Quartz is a man made product consisting of 93% stone pieces held together by resin and dyes. It is the newest and the best rated material available today having bacteriostatic qualities. It is technically maintenance free due to it's nonporous surface and the best choice for a bathroom vanity. The colors are consistent and a uniqueness due to a natural occurrence of color concentration known as pooling can be observed. The use of this material is on average a higher cost surface. In its beginning this product contained small pieces of stone but now larger pieces are being used to create more interesting patterns. The overall look is a more uniform pattern than that of granite. It is the most scratch resistant choice out there but things do happen. The joints are not seen. Like granite there are no limits to the sinks that can be used.
Stainless steel used on counter tops has the same smudging disadvantage as is seen on appliance faces. The surface is seamless when utilizing custom welding. The typically used 16 gauge product can be configured into any shape. It is impervious to both oils and acids. It is also a higher cost option starting at around $65 per square foot. The use of cutting boards is highly advised. Standing water can cause a permanent mark.

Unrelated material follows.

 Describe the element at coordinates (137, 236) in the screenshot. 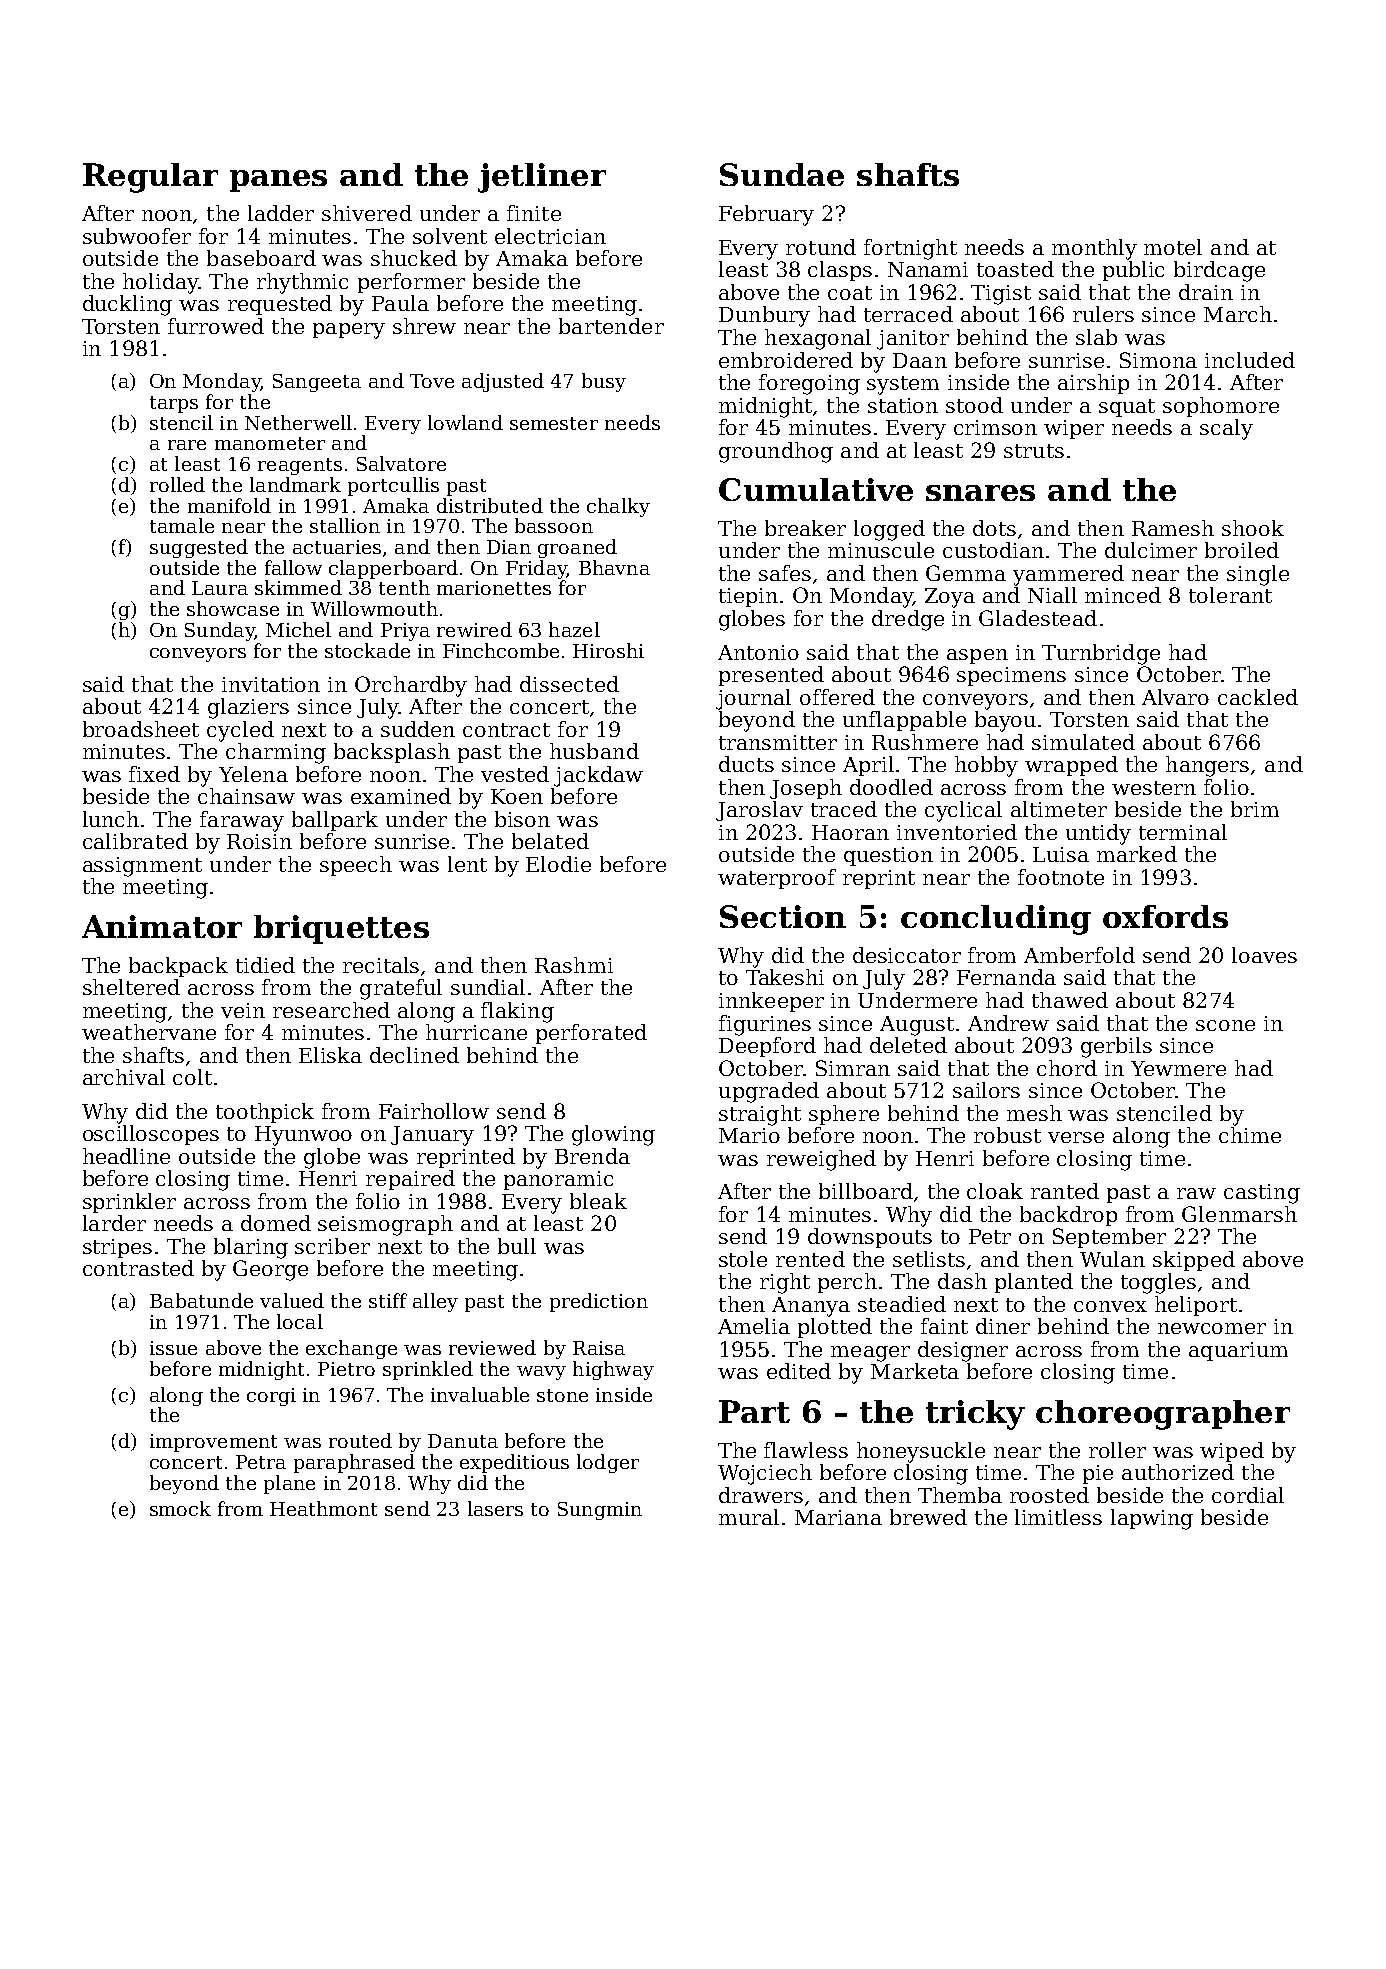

The use of wood represents the certified green choice with no two pieces alike. Wood is both renewable and repairable. It is gentle on glassware and can be used as a cutting board. It's main drawback is the natural porosity of wood. This will cause darkening when water is left standing along with the fact that food odors are constantly being absorbed. Trivets must be used because wood expands and contracts with temperature changes. And do not forget about splinters when you aare cleaning up.
Concrete tops are poured in a mold outlining the face and edge profile. The varying colors of the substrate are accomplished by adjusting the variables within the mix like cement colors, the type of sand(s), or by the add mixes used during the mixing process. Many factors can produce shade, hue, and tone contrasts like acid etching stains used on the surface once it has been poured and set. More creative and interesting contrasts can be acheived by using additives in the mix like stainless steel filings, glow in the dark materials, or colored glass chips. Once the slab is polished it must be sealed at the rate needed per use. This process lends itself to a patina with age.